— Begin —

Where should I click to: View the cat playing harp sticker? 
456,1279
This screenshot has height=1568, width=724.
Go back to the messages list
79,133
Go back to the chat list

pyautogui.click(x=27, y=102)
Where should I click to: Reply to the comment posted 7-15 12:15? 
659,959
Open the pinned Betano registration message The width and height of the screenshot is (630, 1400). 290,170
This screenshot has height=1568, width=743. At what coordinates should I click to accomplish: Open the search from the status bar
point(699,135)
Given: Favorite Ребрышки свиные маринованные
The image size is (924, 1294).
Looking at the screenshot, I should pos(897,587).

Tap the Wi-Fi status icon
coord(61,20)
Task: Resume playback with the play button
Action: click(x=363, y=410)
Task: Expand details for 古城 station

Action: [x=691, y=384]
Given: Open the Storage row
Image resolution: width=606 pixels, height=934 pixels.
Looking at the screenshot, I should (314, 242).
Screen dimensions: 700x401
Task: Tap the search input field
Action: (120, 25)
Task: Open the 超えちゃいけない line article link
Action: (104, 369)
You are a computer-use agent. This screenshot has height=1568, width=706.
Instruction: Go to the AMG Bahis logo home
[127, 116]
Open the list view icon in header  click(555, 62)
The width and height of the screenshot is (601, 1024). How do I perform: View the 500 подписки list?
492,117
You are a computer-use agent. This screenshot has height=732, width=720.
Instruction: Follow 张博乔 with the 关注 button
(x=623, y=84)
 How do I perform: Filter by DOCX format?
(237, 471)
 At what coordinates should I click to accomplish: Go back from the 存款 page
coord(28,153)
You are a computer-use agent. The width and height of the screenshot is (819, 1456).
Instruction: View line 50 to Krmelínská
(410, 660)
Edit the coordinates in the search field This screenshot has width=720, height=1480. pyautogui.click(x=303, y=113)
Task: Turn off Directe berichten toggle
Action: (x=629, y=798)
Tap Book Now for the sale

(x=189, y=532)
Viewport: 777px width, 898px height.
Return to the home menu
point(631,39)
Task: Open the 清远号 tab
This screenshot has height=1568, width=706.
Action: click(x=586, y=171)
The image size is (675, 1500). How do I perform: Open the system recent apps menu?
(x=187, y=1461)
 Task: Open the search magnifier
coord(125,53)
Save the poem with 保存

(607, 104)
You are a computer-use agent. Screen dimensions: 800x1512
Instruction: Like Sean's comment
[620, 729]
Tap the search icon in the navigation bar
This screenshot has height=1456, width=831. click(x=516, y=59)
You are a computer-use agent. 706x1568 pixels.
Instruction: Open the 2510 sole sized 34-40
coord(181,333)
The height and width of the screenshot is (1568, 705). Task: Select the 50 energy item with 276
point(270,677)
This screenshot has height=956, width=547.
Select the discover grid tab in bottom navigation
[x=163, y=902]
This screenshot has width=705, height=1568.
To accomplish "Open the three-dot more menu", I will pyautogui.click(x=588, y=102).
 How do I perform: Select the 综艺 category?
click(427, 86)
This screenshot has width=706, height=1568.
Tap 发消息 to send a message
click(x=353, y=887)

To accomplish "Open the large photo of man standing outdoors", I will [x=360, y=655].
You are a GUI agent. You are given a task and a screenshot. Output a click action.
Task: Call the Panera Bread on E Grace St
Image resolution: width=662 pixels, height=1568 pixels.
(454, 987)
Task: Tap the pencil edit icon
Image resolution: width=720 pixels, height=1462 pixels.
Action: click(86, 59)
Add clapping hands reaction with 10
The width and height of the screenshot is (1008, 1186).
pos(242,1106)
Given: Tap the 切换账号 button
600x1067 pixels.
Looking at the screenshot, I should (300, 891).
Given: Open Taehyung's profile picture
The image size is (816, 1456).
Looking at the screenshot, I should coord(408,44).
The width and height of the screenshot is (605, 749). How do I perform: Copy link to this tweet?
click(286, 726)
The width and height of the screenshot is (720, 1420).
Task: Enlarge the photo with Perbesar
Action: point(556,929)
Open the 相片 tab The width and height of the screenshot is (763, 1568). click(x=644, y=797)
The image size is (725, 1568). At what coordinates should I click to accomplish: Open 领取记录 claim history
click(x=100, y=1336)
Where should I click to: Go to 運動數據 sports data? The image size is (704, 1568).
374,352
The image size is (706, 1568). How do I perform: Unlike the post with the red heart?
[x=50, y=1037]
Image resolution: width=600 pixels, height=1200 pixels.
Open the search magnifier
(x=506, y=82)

— End —

Set problem
Repeat verbatim the part of the records that opens with the line containing "How do I perform: Filter by DOCX format?" and closes with the line containing "This screenshot has height=1456, width=831.", including both of those lines.

Exercise result
 How do I perform: Filter by DOCX format?
(237, 471)
 At what coordinates should I click to accomplish: Go back from the 存款 page
coord(28,153)
You are a computer-use agent. The width and height of the screenshot is (819, 1456).
Instruction: View line 50 to Krmelínská
(410, 660)
Edit the coordinates in the search field This screenshot has width=720, height=1480. pyautogui.click(x=303, y=113)
Task: Turn off Directe berichten toggle
Action: (x=629, y=798)
Tap Book Now for the sale

(x=189, y=532)
Viewport: 777px width, 898px height.
Return to the home menu
point(631,39)
Task: Open the 清远号 tab
This screenshot has height=1568, width=706.
Action: click(x=586, y=171)
The image size is (675, 1500). How do I perform: Open the system recent apps menu?
(x=187, y=1461)
 Task: Open the search magnifier
coord(125,53)
Save the poem with 保存

(607, 104)
You are a computer-use agent. Screen dimensions: 800x1512
Instruction: Like Sean's comment
[620, 729]
Tap the search icon in the navigation bar
This screenshot has height=1456, width=831. click(x=516, y=59)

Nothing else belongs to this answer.